→ Task goal
Each record that comes next should be output exactly; pictures do not belong in the copy.

### Data for this exercise ###

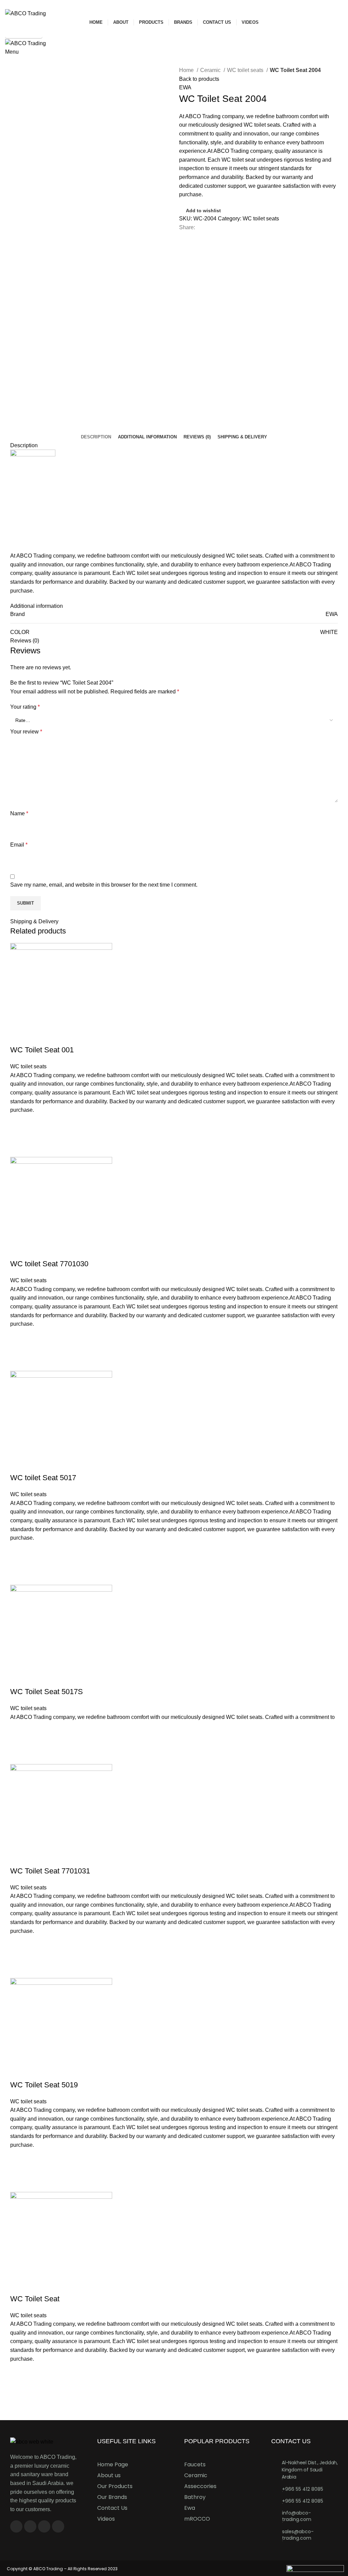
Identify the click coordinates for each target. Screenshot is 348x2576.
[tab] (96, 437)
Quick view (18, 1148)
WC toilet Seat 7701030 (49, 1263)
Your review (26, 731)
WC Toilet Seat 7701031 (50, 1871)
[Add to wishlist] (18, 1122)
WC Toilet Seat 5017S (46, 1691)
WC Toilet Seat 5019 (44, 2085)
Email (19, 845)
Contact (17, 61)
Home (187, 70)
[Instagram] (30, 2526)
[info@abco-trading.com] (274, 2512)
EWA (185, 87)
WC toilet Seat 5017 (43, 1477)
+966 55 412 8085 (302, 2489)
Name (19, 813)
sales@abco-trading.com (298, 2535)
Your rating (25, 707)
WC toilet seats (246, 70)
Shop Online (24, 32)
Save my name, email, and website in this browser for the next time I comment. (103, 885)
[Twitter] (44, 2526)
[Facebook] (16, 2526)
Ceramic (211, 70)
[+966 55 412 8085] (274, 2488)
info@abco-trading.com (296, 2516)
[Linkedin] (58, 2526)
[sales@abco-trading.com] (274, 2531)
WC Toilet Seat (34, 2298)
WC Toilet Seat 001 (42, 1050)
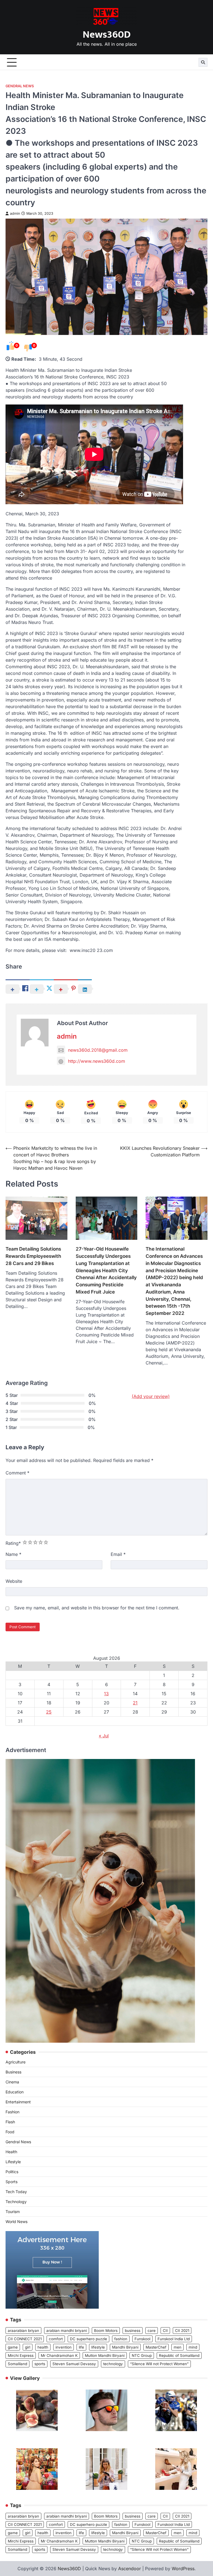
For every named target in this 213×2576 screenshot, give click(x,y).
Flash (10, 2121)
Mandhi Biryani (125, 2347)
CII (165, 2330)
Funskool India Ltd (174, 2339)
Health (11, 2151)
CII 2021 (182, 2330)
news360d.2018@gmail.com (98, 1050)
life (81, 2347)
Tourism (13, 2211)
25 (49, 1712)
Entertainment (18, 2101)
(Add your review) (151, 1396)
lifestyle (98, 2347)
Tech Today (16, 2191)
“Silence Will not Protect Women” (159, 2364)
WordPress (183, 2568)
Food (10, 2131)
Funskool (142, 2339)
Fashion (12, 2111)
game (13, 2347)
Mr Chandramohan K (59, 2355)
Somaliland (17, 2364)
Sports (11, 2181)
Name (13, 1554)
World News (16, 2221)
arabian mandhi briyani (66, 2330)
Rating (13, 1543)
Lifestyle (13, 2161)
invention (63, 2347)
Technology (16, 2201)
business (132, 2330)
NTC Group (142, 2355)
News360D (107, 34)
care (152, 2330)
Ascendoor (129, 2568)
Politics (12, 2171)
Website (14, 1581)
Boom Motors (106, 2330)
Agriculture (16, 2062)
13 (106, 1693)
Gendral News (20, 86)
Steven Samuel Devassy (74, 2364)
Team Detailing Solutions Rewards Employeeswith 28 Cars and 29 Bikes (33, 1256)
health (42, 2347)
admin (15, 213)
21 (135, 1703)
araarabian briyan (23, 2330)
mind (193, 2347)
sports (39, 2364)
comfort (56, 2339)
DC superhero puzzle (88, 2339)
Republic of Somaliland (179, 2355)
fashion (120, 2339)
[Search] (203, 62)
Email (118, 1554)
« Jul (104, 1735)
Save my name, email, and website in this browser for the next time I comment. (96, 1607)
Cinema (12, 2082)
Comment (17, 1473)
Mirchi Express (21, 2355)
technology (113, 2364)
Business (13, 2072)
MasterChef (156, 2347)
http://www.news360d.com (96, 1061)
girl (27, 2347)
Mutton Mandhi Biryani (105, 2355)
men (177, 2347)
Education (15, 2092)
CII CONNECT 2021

###

→ Output of the task
Identify the click coordinates for each target. Screenshot is 348x2576.
[tab] (96, 437)
Quick view (18, 1148)
WC toilet Seat 7701030 (49, 1263)
Your review (26, 731)
WC Toilet Seat 7701031 (50, 1871)
[Add to wishlist] (18, 1122)
WC Toilet Seat 5017S (46, 1691)
WC Toilet Seat 5019 (44, 2085)
Email (19, 845)
Contact (17, 61)
Home (187, 70)
[Instagram] (30, 2526)
[info@abco-trading.com] (274, 2512)
EWA (185, 87)
WC toilet Seat 5017 (43, 1477)
+966 55 412 8085 (302, 2489)
Name (19, 813)
sales@abco-trading.com (298, 2535)
Your rating (25, 707)
WC toilet seats (246, 70)
Shop Online (24, 32)
Save my name, email, and website in this browser for the next time I comment. (103, 885)
[Twitter] (44, 2526)
[Facebook] (16, 2526)
Ceramic (211, 70)
[+966 55 412 8085] (274, 2488)
info@abco-trading.com (296, 2516)
[Linkedin] (58, 2526)
[sales@abco-trading.com] (274, 2531)
WC Toilet Seat (34, 2298)
WC Toilet Seat 001 (42, 1050)
For every named target in this 213×2576 screenshot, give click(x,y).
Flash (10, 2121)
Mandhi Biryani (125, 2347)
CII (165, 2330)
Funskool India Ltd (174, 2339)
Health (11, 2151)
CII 2021 (182, 2330)
news360d.2018@gmail.com (98, 1050)
life (81, 2347)
Tourism (13, 2211)
25 (49, 1712)
Entertainment (18, 2101)
(Add your review) (151, 1396)
lifestyle (98, 2347)
Tech Today (16, 2191)
“Silence Will not Protect Women” (159, 2364)
WordPress (183, 2568)
Food (10, 2131)
Funskool (142, 2339)
Fashion (12, 2111)
game (13, 2347)
Mr Chandramohan K (59, 2355)
Somaliland (17, 2364)
Sports (11, 2181)
Name (13, 1554)
World News (16, 2221)
arabian mandhi briyani (66, 2330)
Rating (13, 1543)
Lifestyle (13, 2161)
invention (63, 2347)
Technology (16, 2201)
business (132, 2330)
NTC Group (142, 2355)
News360D (107, 34)
care (152, 2330)
Ascendoor (129, 2568)
Politics (12, 2171)
Website (14, 1581)
Boom Motors (106, 2330)
Agriculture (16, 2062)
13 (106, 1693)
Gendral News (20, 86)
Steven Samuel Devassy (74, 2364)
Team Detailing Solutions Rewards Employeeswith 28 Cars and 29 Bikes (33, 1256)
health (42, 2347)
admin (15, 213)
21 (135, 1703)
araarabian briyan (23, 2330)
mind (193, 2347)
sports (39, 2364)
comfort (56, 2339)
DC superhero puzzle (88, 2339)
Republic of Somaliland (179, 2355)
fashion (120, 2339)
[Search] (203, 62)
Email (118, 1554)
« Jul (104, 1735)
Save my name, email, and website in this browser for the next time I comment. (96, 1607)
Cinema (12, 2082)
Comment (17, 1473)
Mirchi Express (21, 2355)
technology (113, 2364)
Business (13, 2072)
MasterChef (156, 2347)
http://www.news360d.com (96, 1061)
girl (27, 2347)
Mutton Mandhi Biryani (105, 2355)
men (177, 2347)
Education (15, 2092)
CII CONNECT 2021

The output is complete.